# Data shown
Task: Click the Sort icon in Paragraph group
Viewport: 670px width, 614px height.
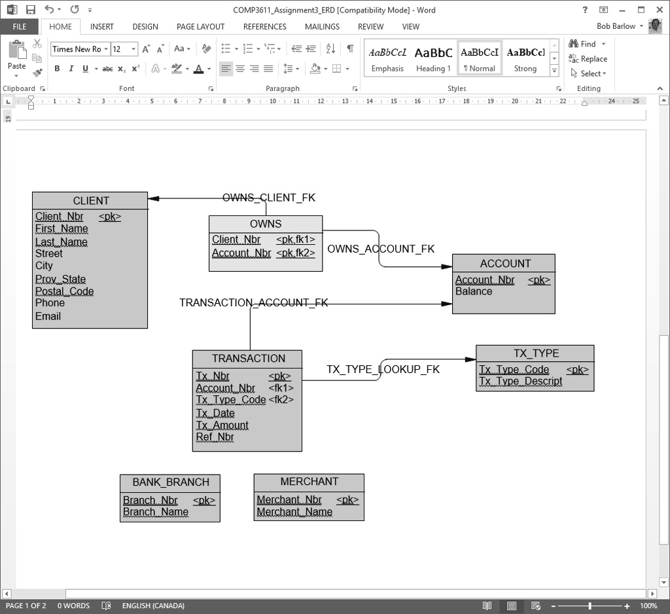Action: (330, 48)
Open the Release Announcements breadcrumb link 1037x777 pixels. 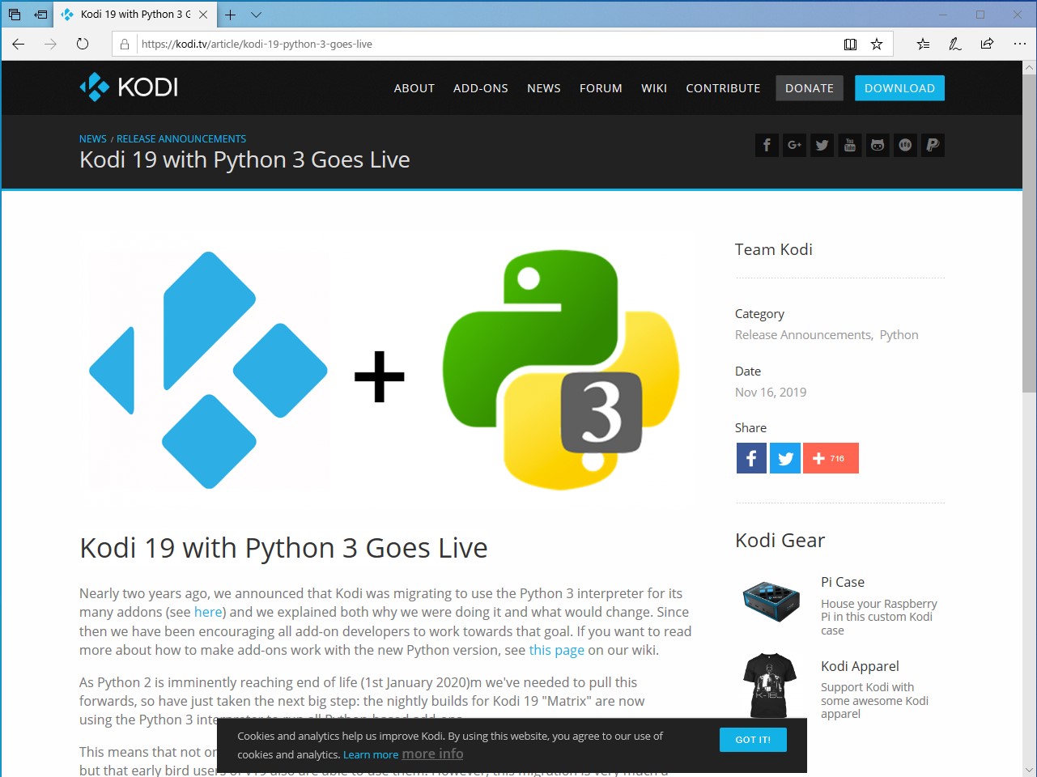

* * *

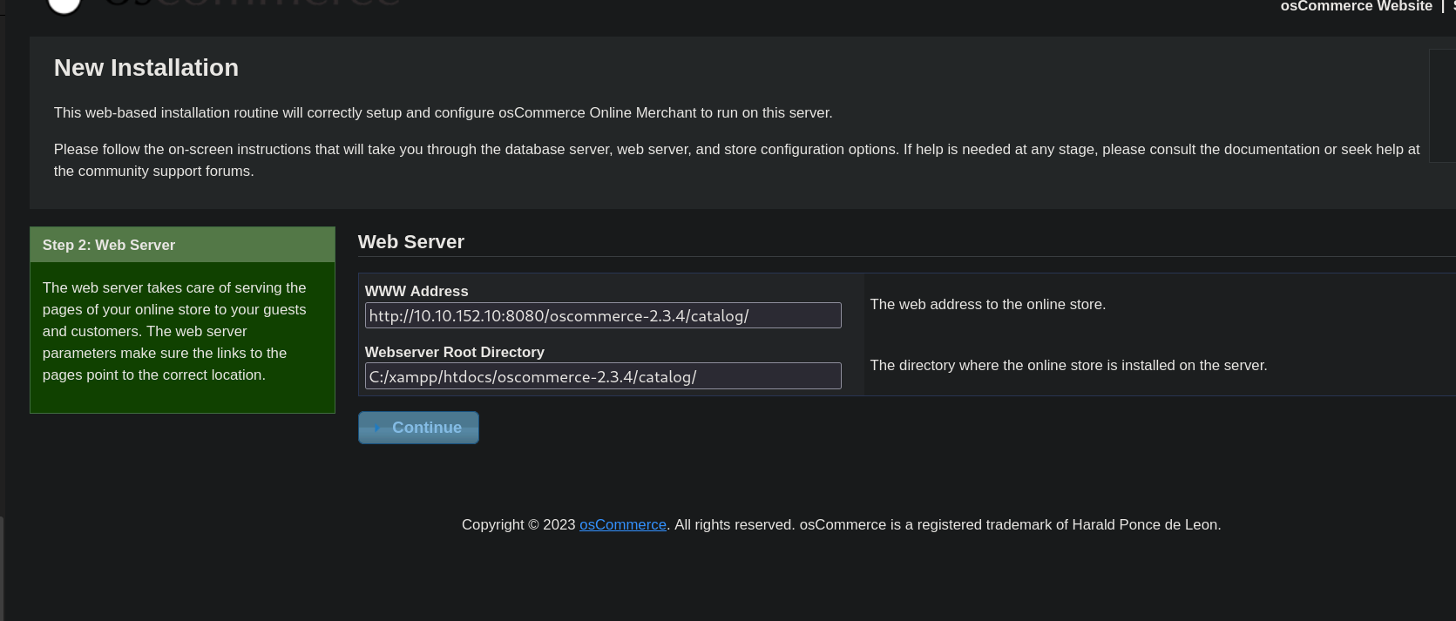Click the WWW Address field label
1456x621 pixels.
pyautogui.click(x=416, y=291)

# What you need to do
Give again, exactly as written above, every line from the one holding "Viewport: 670px width, 614px height." to the one holding "Open the Release", with both ends kept and the pictures left out.

# Response
Viewport: 670px width, 614px height.
Action: (330, 48)
Open the Release Announcements breadcrumb link 1037x777 pixels. 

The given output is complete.